Using TensorFlow backend.


In [27]:
max_review_length = 500
X_train_pad = sequence.pad_sequences(X_train, maxlen=max_review_length)
X_valid_pad = sequence.pad_sequences(X_valid, maxlen=max_review_length)

In [28]:
from keras.models import Model
from keras.layers import Dense, Input, Embedding
from keras.layers import LSTM

latent_dim = 100  # Latent dimensionality of the encoding space.
embedding_dim = 32

encoder_input = Input(shape=(None,), name='encoder_inputs')
encoder_embedding = Embedding(len(words_indices), embedding_dim, name='embedding_encoder')(encoder_input)
lstm_encoder = LSTM(latent_dim, name='lstm_encoder')(encoder_embedding)
output_encoder = Dense(1, activation='sigmoid')(lstm_encoder)
model = Model(inputs=encoder_input, outputs=output_encoder)
model.summary()

_________________________________________________________________
Layer (type)                 Output Shape              Param #   
encoder_inputs (InputLayer)  (None, None)              0         
_________________________________________________________________
embedding_encoder (Embedding (None, None, 32)          160128    
_________________________________________________________________
lstm_encoder (LSTM)          (None, 100)               53200     
_________________________________________________________________
dense_1 (Dense)              (None, 1)                 101       
Total params: 213,429
Trainable params: 213,429
Non-trainable params: 0
_________________________________________________________________


In [29]:
model.compile(loss='binary_crossentropy', optimizer='RMSprop', metrics=['accuracy'])

In [32]:
model.fit(X_train_pad, y_train, validation_data=(X_valid_pad, y_valid), epochs=3, batch_size=64)

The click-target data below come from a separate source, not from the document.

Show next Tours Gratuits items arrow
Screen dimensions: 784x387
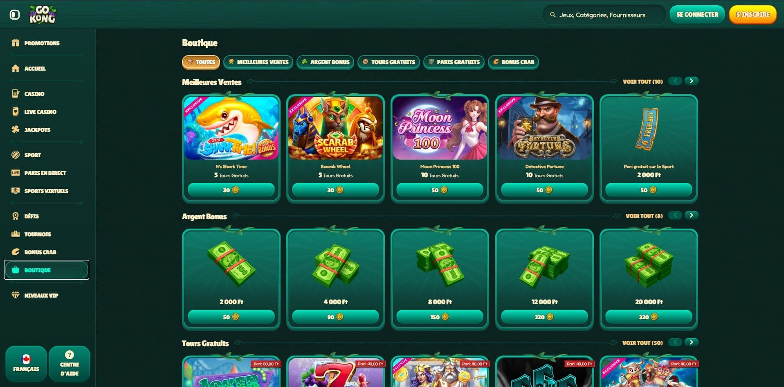692,342
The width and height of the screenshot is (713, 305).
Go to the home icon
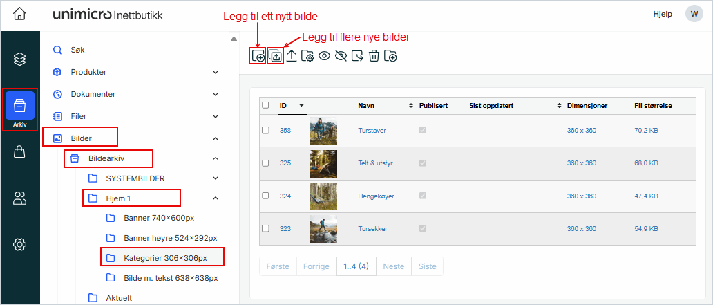(19, 15)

Train on 25000 samples, validate on 25000 samples
Epoch 1/3
Epoch 2/3
Epoch 3/3


<keras.callbacks.History at 0x7fe2fe188a20>

In [None]:
# YOUR CODE HERE
# CHANGE BELOW CODE FOR TRAINING THE MODEL
# 1. Increase epoch number for inspecting the error loss through epochs 
#    (optional - if your computation resource is sufficient)
# 2. Add callback function for historical error loss and accuracy during training and validation stage
# 3. Plot history of error loss and accuracy (with matplotlib or any available library)

### 6. Save the trained models and weights

In [33]:
# Save model
model.save(os.path.join(MODEL_PATH,'word_sequence_classification_model.h5'))

In [34]:
# Save trained weight parameters
model.save_weights(os.path.join(MODEL_PATH, 'weights_word_sequence_classification.hdf5'))

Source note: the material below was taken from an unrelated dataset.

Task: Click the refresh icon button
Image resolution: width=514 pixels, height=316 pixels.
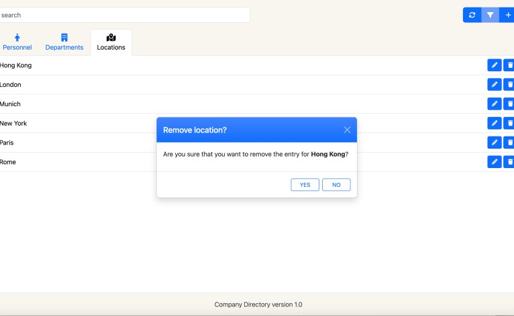Action: pos(472,15)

### 7. Retrieve the encoding of document that has been optimized to sentiment classification task

* input: validation set
* output: document embedding of validation set

In [None]:
# YOUR CODE HERE
# 1. Generate document embedding from trained model and parameters. 
#    There are several ways to retrieve document embedding from LSTM encoder layer. Choose one.
# 2. Visualize w.r.t. sentiment labels (Use tSNE for dimensionality reduction)
# 3. Evaluate the quality of document embedding on subsequent binary classification task, by:

#    - loss and accuracy of trained model on new unseen documents

#    - MLP classifier built in keras model. Justify your chosen architecture.

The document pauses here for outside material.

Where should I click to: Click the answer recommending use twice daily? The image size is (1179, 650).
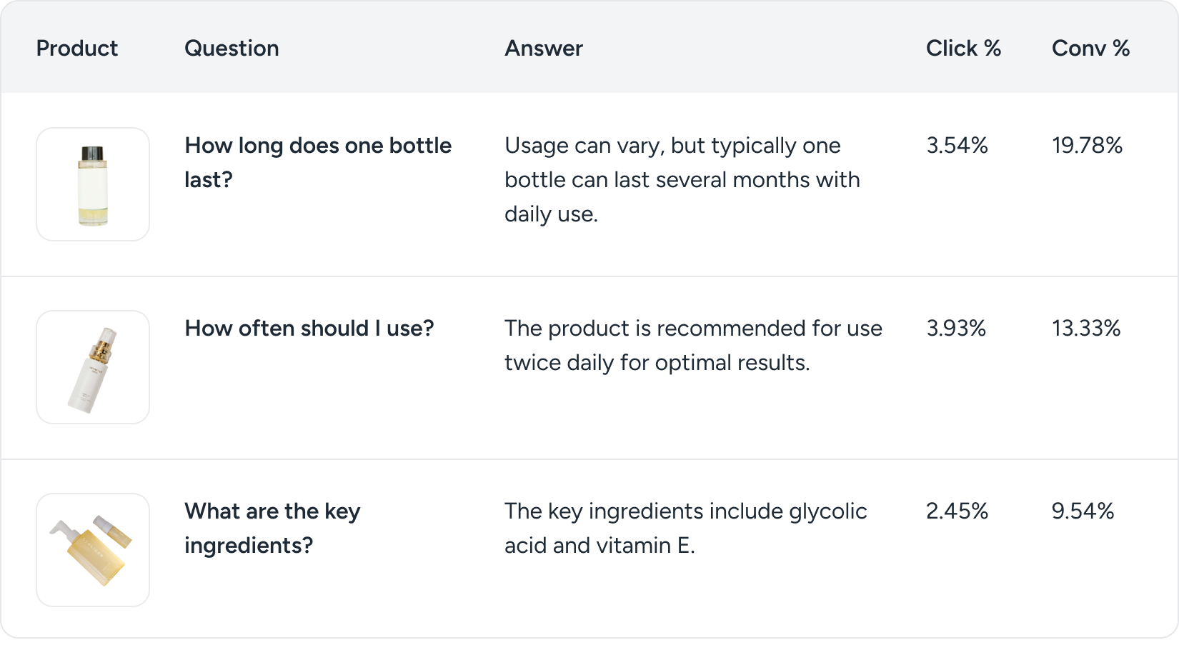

#    - Linear model / SVM classifier 

#    IMPORTANT: your task is not optimizing classifier or finetuning it -  but evaluating the quality of embedding
#    with the most minimal parameter settings of classifier
#    Discuss the results and if anys - a better way to evaluate the quality of embeddings.

# You may need to store your encoder model, full model, and weights for the next task (TASK 8)

### 8. Document similarity task from new unseen documents

In [None]:
# YOUR CODE HERE
# 1. Generate document embedding from the trained model and new unseen document (preprocessed unlabelled data)
# 2. Sample 10 unseen unlabelled document embedding and compute document similarity with the previous 
#    resulting labelled document embedding
#    - compute document similarity
#    - classify new 10 document embeddings according to the similarity measurement 
#       define the decision making to assign these new 10 labels
# 3. Visualize the result of additional 10 new unseen documents and evaluate similarity results.